Requirement
Your response should consist of the entries below, reproduced exactly and without their images.

*** Opening Supplied records ***

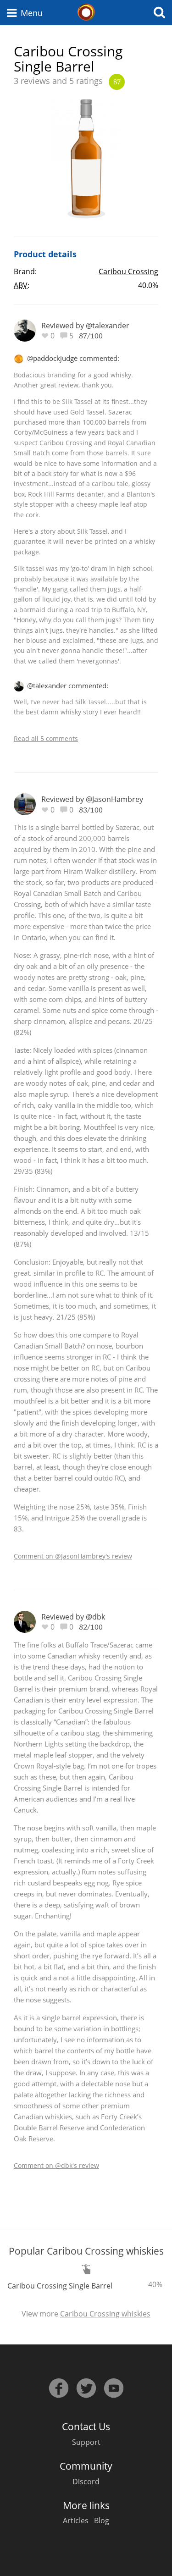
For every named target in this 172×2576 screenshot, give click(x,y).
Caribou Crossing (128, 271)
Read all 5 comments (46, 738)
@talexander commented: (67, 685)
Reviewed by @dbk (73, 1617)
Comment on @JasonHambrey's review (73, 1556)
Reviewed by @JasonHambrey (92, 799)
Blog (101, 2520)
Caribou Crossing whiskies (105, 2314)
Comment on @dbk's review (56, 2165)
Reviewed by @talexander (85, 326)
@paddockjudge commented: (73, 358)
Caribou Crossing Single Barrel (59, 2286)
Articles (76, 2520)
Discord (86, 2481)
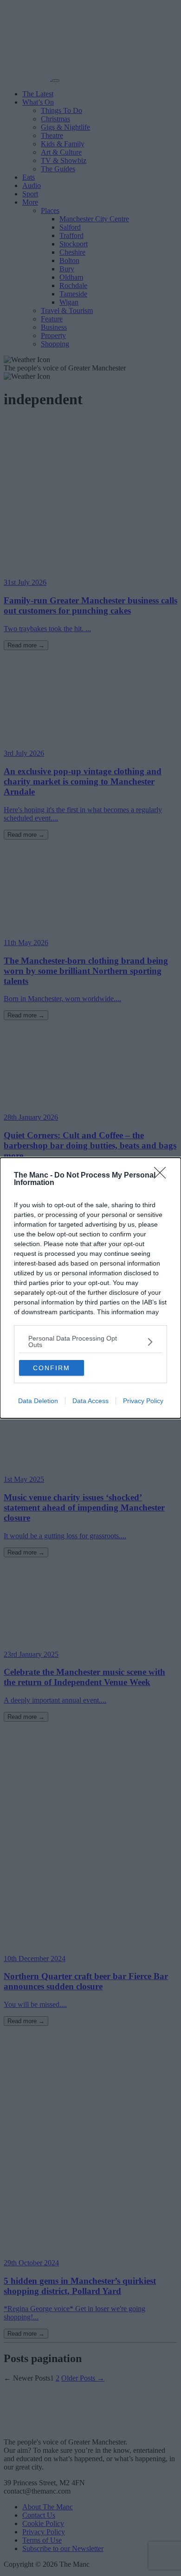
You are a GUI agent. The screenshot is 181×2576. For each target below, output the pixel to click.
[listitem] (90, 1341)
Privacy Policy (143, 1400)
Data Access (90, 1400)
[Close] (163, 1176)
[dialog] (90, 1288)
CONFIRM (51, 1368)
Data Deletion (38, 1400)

*** Closing Supplied records ***

Problem solution
For every named target in this 172×2576 screenshot, give click(x,y).
Caribou Crossing (128, 271)
Read all 5 comments (46, 738)
@talexander commented: (67, 685)
Reviewed by @dbk (73, 1617)
Comment on @JasonHambrey's review (73, 1556)
Reviewed by @JasonHambrey (92, 799)
Blog (101, 2520)
Caribou Crossing whiskies (105, 2314)
Comment on @dbk's review (56, 2165)
Reviewed by @talexander (85, 326)
@paddockjudge commented: (73, 358)
Caribou Crossing Single Barrel (59, 2286)
Articles (76, 2520)
Discord (86, 2481)
You are a GUI agent. The screenshot is 181×2576. For each target below, output the pixel to click.
[listitem] (90, 1341)
Privacy Policy (143, 1400)
Data Access (90, 1400)
[Close] (163, 1176)
[dialog] (90, 1288)
CONFIRM (51, 1368)
Data Deletion (38, 1400)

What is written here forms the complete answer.